Your task >> The task calls for every entry to be printed word for word, without the images.
---------- Recorded data
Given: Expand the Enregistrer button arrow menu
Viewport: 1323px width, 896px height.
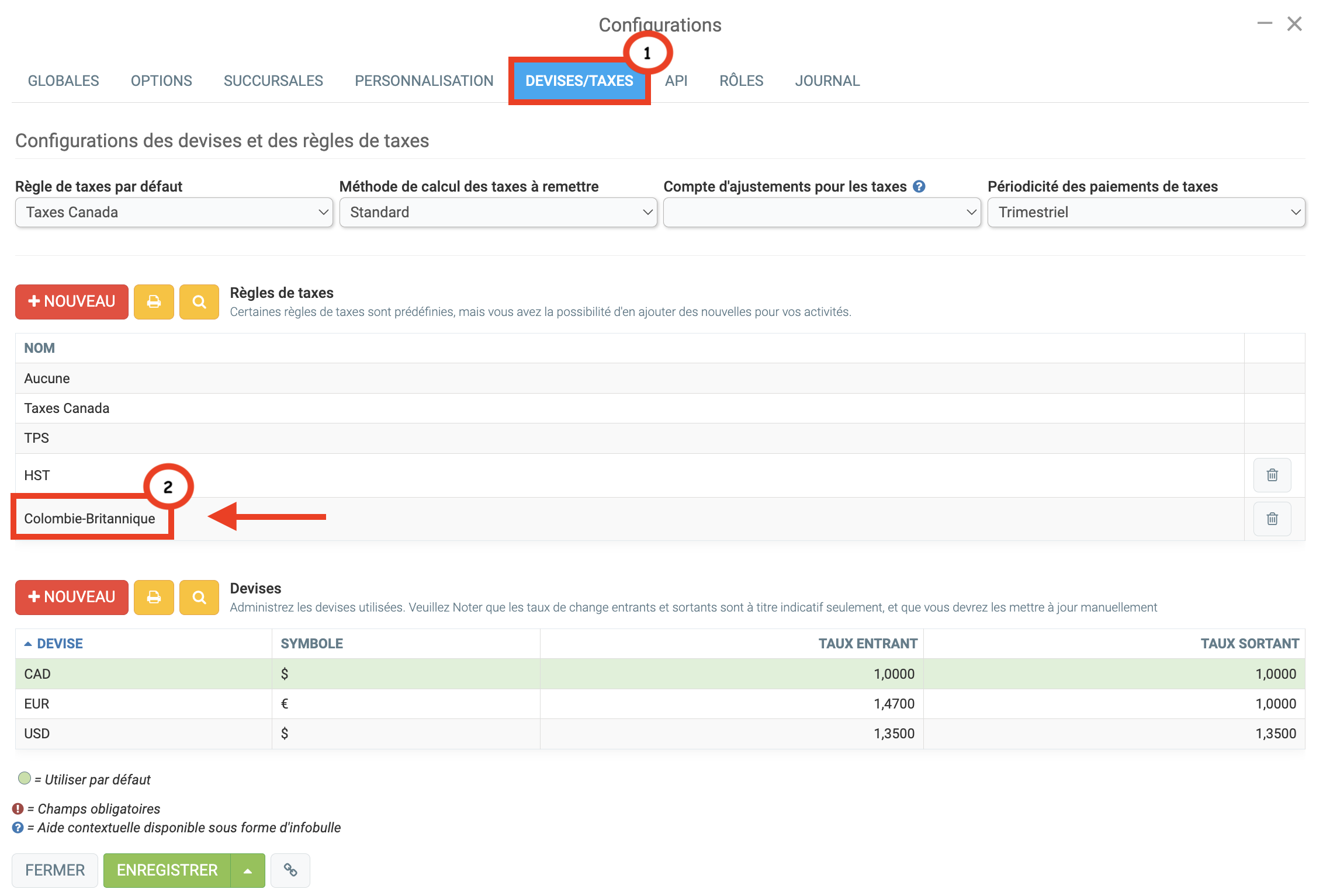Looking at the screenshot, I should (248, 870).
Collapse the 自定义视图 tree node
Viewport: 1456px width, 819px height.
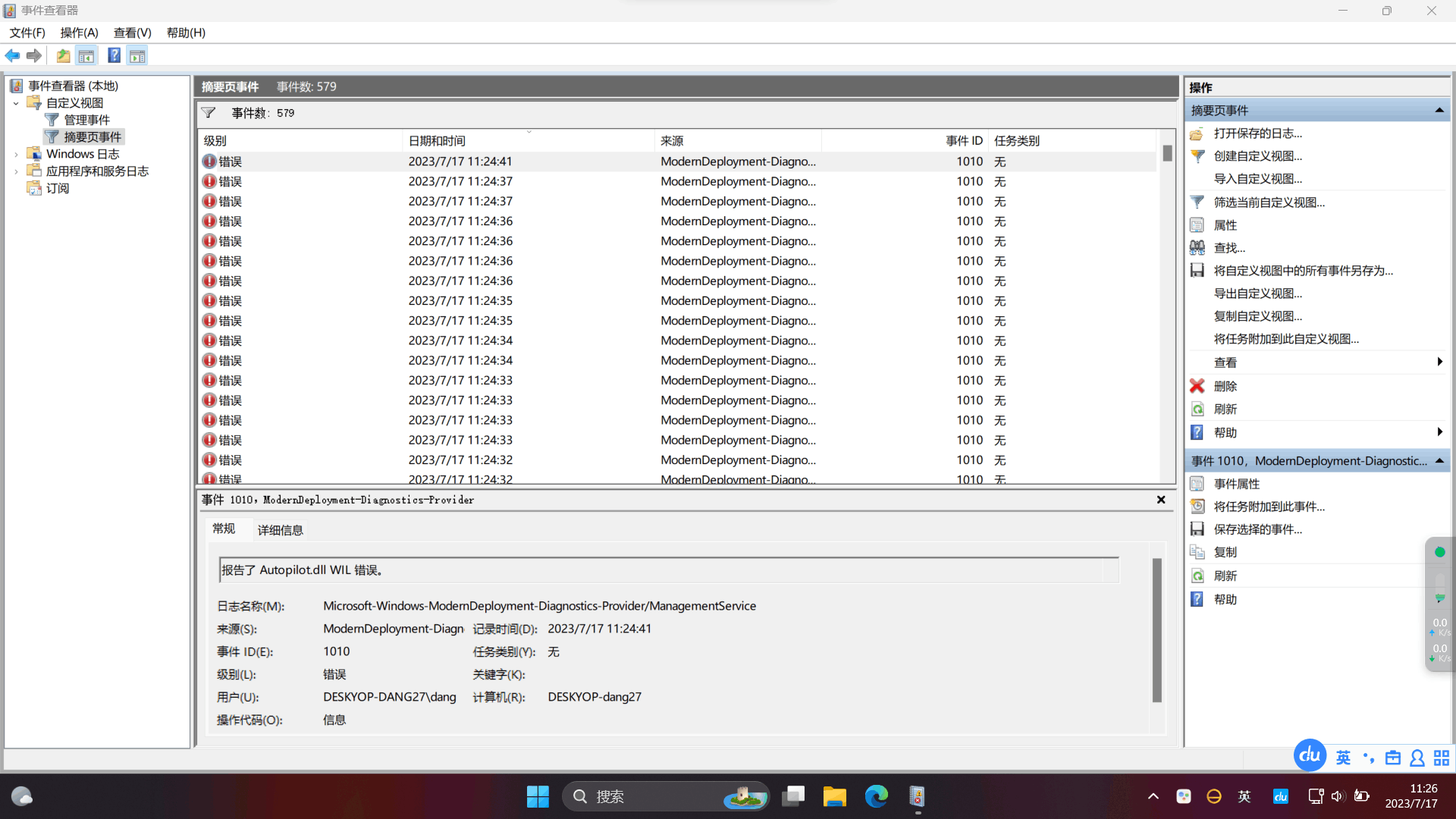pos(16,103)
--------------------
Answer box >>
Given: Expand the Enregistrer button arrow menu
Viewport: 1323px width, 896px height.
Looking at the screenshot, I should (248, 870).
Collapse the 自定义视图 tree node
Viewport: 1456px width, 819px height.
pos(16,103)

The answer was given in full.